Since the introduction into North America in 1999 of West Nile virus (WNV) and its subsequent dramatic spread across the United States and Canada, human cases of WNV infection declined from their 2003 peak of 9,862 to only 712 cases and 43 fatalities confirmed in 2011 (http://www.cdc.gov/ncidod/dvbid/westnile/index.htm). The reasons for this decline remain unclear because avian amplification host and human herd immunity remains low in most regions and WNV continues to circulate in most areas of the United States. However, last year an unexpected resurgence in West Nile fever and encephalitis cases occurred; a total of 5,674 human cases was detected in the United States, with 286 deaths, making 2012 the deadliest year yet. The epidemic was focused in the central part of the United States, with Texas reporting 1,739 human infections and 89 deaths, or about 33% of the national total and more than three times the number of any other state. Within Texas, Dallas County was the epicenter, with 398 human infections and 20 deaths.
The reasons for this dramatic resurgence in WNV infections are not clear; however, several factors could be involved ranging from increased enzootic bird-mosquito-bird circulation, resulting in more human spillover infections, to increased human virulence. In this issue, Duggal and others report complete genomic sequences of 17 WNV isolates from several regions of Texas and phylogenetic studies to determine if viral genetic changes might have been responsible for the resurgence in human cases. Two distinct WNV genotypes were identified, and both circulated in the Dallas and Houston regions where disease incidence differed markedly (about four times higher in Dallas). Importantly, no signs of adaptive evolution that could have resulted in more efficient infection of mosquitoes or birds were identified in any of the recent WNV strains. These results, along with epidemiological analyses, suggest that the 2012 resurgence in the Dallas area resulted from an increase in transmission by mosquitoes from birds to humans (spillover infections), rather than an increase in WNV neuroinvasiveness. Unusually high summer temperatures in the Dallas area, perhaps combined with ecological changes affecting mosquito or avian populations, probably played important roles in driving the 2012 outbreak.

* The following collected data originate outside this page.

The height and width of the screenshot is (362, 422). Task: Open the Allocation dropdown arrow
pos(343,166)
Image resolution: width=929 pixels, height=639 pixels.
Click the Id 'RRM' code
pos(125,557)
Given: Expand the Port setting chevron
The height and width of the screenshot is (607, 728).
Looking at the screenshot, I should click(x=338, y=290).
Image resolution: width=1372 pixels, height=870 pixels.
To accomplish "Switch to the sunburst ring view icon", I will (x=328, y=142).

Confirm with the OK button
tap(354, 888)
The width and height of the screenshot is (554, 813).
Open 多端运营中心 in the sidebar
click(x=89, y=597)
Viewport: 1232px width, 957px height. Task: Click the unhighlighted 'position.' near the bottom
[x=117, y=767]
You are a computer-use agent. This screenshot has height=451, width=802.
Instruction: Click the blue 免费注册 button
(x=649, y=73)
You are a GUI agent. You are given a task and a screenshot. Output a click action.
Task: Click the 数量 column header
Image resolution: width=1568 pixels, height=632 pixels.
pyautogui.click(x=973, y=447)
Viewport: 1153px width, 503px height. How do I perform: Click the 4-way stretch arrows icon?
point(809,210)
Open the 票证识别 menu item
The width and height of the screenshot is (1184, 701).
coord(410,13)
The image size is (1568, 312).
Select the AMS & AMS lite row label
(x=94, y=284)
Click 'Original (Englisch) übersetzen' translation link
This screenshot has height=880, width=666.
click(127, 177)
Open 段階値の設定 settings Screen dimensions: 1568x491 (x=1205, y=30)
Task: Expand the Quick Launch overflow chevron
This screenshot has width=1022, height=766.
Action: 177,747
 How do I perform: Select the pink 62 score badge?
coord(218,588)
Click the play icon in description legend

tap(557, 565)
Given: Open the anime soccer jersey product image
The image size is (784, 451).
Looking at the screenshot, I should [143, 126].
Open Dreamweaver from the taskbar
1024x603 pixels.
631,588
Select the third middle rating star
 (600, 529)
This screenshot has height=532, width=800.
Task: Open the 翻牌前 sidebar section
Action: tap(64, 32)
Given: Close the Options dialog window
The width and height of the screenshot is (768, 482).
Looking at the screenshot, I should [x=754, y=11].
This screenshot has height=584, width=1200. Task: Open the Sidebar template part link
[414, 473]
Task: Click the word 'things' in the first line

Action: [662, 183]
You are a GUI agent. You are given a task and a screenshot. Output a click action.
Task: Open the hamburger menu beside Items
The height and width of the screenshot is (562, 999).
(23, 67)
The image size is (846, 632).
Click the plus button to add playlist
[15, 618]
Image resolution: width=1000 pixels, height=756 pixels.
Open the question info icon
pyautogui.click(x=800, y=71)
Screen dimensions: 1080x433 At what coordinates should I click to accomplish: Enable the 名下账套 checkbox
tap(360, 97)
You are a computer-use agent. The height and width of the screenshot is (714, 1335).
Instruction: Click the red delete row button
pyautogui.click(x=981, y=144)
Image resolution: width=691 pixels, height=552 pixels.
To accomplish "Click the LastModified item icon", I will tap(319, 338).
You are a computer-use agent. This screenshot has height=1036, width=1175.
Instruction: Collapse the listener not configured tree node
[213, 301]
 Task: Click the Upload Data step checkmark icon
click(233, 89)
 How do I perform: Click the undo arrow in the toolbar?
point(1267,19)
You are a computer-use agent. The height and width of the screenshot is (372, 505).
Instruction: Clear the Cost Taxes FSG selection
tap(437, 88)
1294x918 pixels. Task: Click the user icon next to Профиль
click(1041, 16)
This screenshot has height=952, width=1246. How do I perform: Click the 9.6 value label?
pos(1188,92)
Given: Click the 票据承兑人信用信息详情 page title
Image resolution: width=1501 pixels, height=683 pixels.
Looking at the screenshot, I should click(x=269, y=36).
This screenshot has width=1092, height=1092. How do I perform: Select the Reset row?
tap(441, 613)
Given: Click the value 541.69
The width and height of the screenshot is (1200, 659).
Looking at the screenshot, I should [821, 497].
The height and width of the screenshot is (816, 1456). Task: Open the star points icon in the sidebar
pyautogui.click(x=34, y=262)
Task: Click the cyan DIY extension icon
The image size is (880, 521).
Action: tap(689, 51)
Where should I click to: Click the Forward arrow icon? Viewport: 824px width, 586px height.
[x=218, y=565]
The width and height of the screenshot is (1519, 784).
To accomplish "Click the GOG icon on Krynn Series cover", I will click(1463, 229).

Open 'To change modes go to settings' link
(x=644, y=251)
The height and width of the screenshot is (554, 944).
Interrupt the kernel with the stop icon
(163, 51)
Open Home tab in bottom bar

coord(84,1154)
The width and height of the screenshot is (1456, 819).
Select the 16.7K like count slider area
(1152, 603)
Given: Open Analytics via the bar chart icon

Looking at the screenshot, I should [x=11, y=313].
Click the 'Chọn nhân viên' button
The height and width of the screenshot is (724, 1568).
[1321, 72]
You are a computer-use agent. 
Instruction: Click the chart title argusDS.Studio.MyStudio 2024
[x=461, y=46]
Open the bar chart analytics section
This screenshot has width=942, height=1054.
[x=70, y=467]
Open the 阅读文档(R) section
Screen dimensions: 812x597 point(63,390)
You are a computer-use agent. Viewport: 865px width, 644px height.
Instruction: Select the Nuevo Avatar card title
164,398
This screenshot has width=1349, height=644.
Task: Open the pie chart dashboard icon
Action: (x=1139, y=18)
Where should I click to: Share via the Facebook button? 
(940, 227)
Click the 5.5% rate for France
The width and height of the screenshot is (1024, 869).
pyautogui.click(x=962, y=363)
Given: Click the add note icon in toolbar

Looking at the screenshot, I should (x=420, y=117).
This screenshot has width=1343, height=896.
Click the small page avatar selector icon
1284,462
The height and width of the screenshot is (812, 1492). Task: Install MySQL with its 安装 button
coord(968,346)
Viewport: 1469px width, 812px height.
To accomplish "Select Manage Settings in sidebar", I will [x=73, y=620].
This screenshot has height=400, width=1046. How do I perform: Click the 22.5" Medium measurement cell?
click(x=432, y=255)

These critical findings presented by Duggal and others1 and the magnitude of the 2012 West Nile encephalitis epidemic underscore the importance of a better understanding of how WNV, other arboviruses, and vector-borne diseases in general will respond to climate and anthropogenic ecological changes that now appear inevitable. Rising temperatures exert a wide variety of complex effects on mosquito survival, reproduction, and behavior. Because temperature also influences vector infection, dissemination, and transmission of arboviruses, often in unpredictable ways, we remain unable to anticipate the effects of global warming on arboviral disease. Droughts, which are predicted to increase in some regions of the United States and elsewhere, can also have dramatic impacts on mosquito populations, especially on West Nile mosquito vectors because of their affinity for standing, highly polluted water and to irrigated agricultural lands. Drought conditions can also concentrate avian amplifying hosts in wetter locations amenable to mosquito transmission of WNV. Thus, rigorous experimental and modeling studies are needed to improve the ability of our public health systems to anticipate and respond to the effects of climate change and its influences on vector-borne pathogens such as WNV.
Duggal NK, D'Anton M, Xiang J, Seiferth R, Day J, Nasci R, Brault AC, 2013. Sequence analyses of 2012 West Nile virus isolates from Texas fail to associate viral genetic factors with outbreak magnitude. Am J Trop Med Hyg 89: 205–210.